## HOW TO COMPLETE THIS TASK
Reproduce the data in full, exactly as given, leaving images out.
#### DATA RECORDS
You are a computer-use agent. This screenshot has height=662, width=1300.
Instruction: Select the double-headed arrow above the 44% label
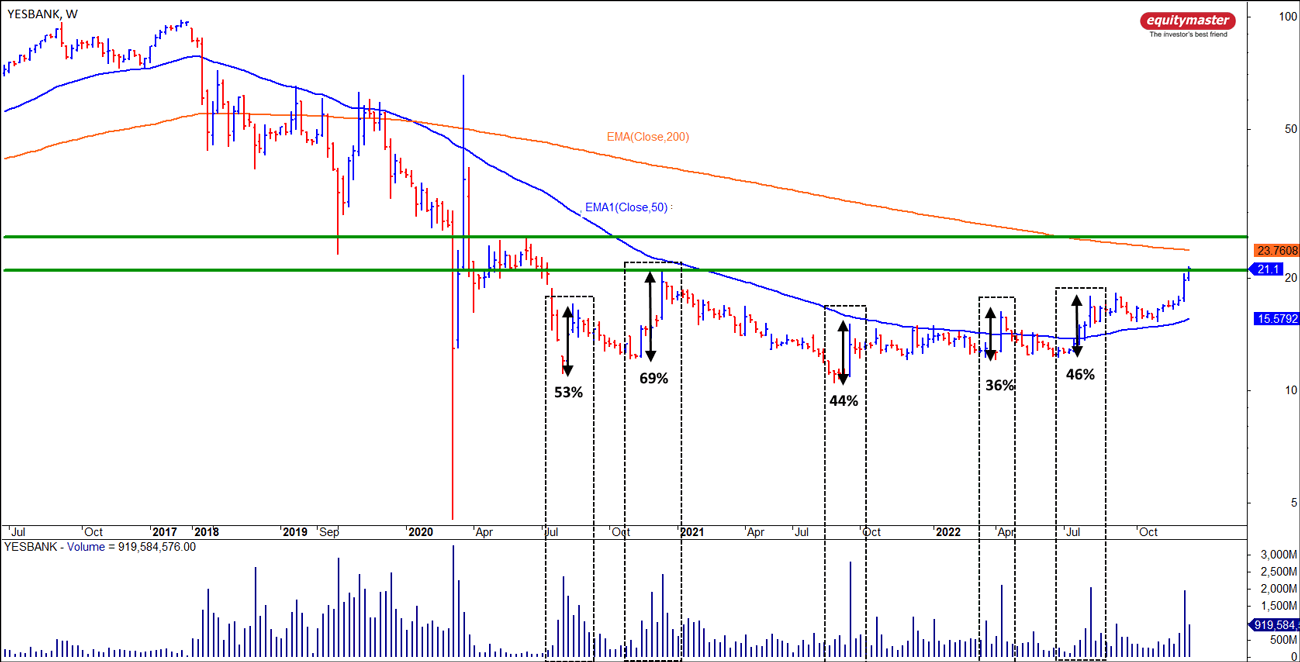tap(843, 352)
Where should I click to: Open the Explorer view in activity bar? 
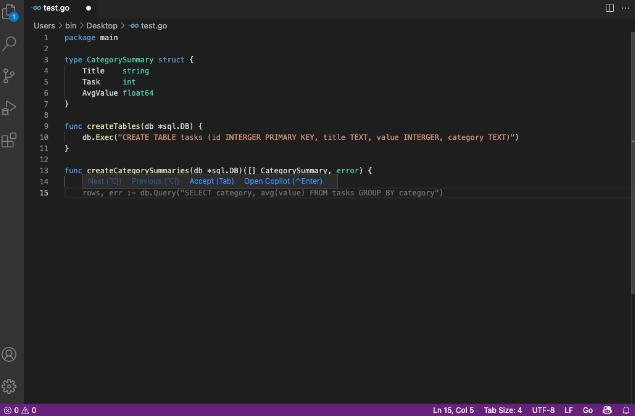click(x=10, y=13)
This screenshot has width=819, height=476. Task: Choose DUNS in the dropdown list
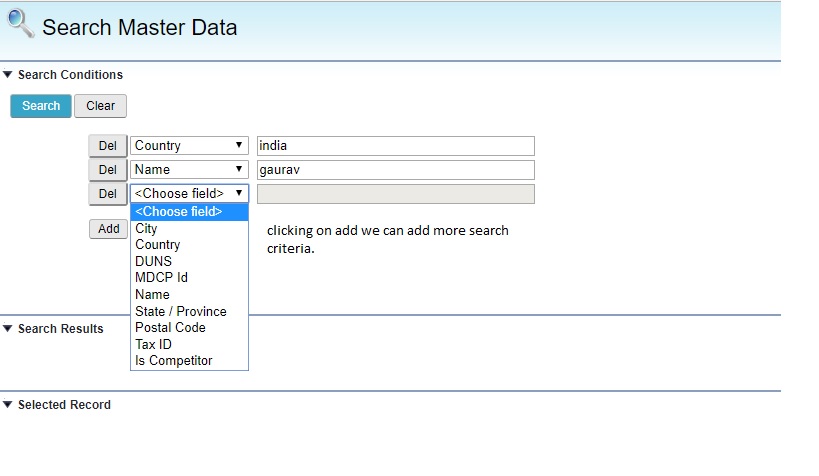[153, 261]
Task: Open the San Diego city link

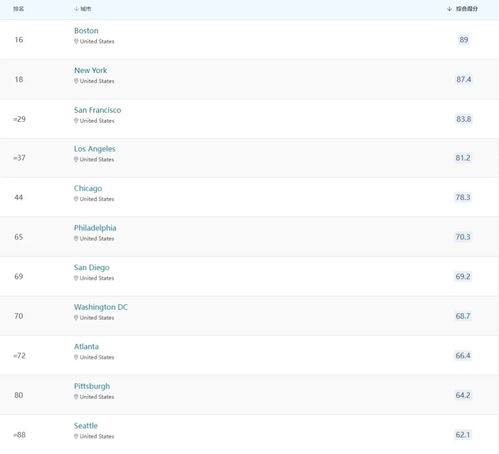Action: click(92, 268)
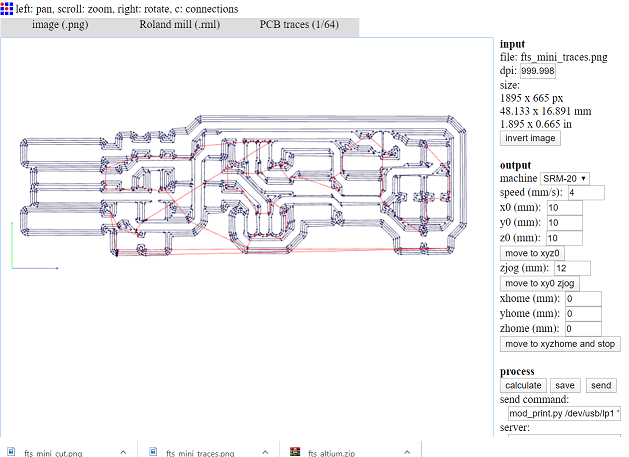Click the fts_mini_cut.png download file icon
Image resolution: width=629 pixels, height=457 pixels.
pyautogui.click(x=11, y=452)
########
## TASK OUTPUT
You are a computer-use agent. This screenshot has height=662, width=1300.
Instruction: Select the double-headed arrow above the 44% label
tap(843, 352)
Where should I click to: Open the Explorer view in activity bar? 
click(x=10, y=13)
This screenshot has width=819, height=476. Task: Choose DUNS in the dropdown list
[153, 261]
Task: Open the San Diego city link

Action: click(92, 268)
Click the fts_mini_cut.png download file icon
Image resolution: width=629 pixels, height=457 pixels.
pyautogui.click(x=11, y=452)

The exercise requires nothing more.